[Stored entries]
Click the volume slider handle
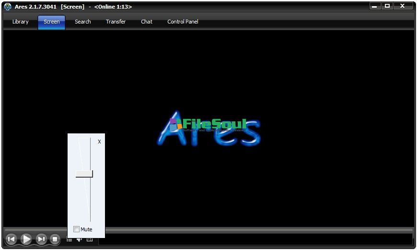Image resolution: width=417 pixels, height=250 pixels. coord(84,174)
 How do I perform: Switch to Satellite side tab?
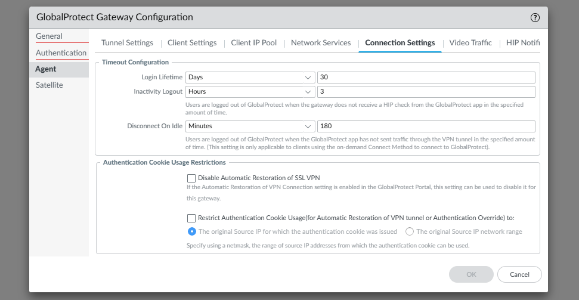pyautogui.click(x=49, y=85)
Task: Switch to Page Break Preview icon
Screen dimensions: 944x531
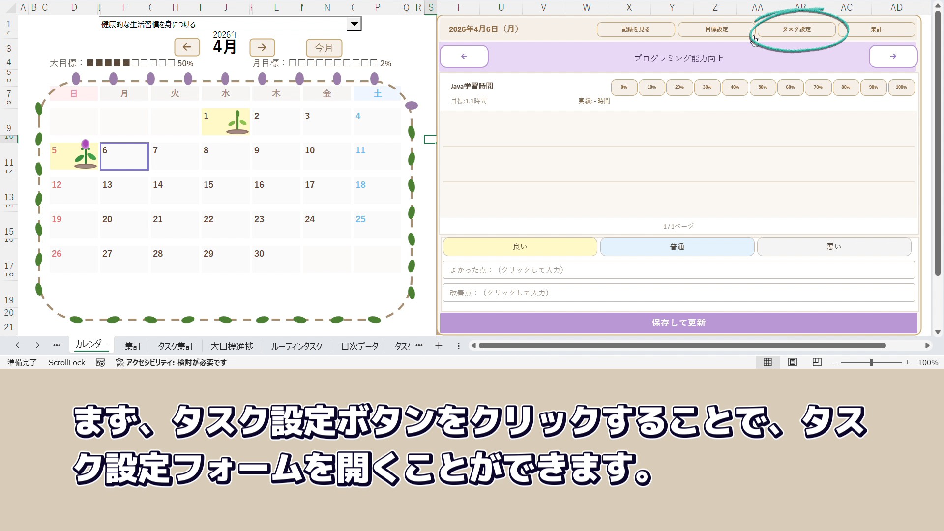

* REQUIREMENT
Rewrite the lines above with "Switch" swapped for "Go", changing nothing else, and omit the pictures.

* COMPLETED TASK
Click the volume slider handle
Image resolution: width=417 pixels, height=250 pixels. coord(84,174)
 How do I perform: Go to Satellite side tab?
pyautogui.click(x=49, y=85)
Task: Go to Page Break Preview icon
Screen dimensions: 944x531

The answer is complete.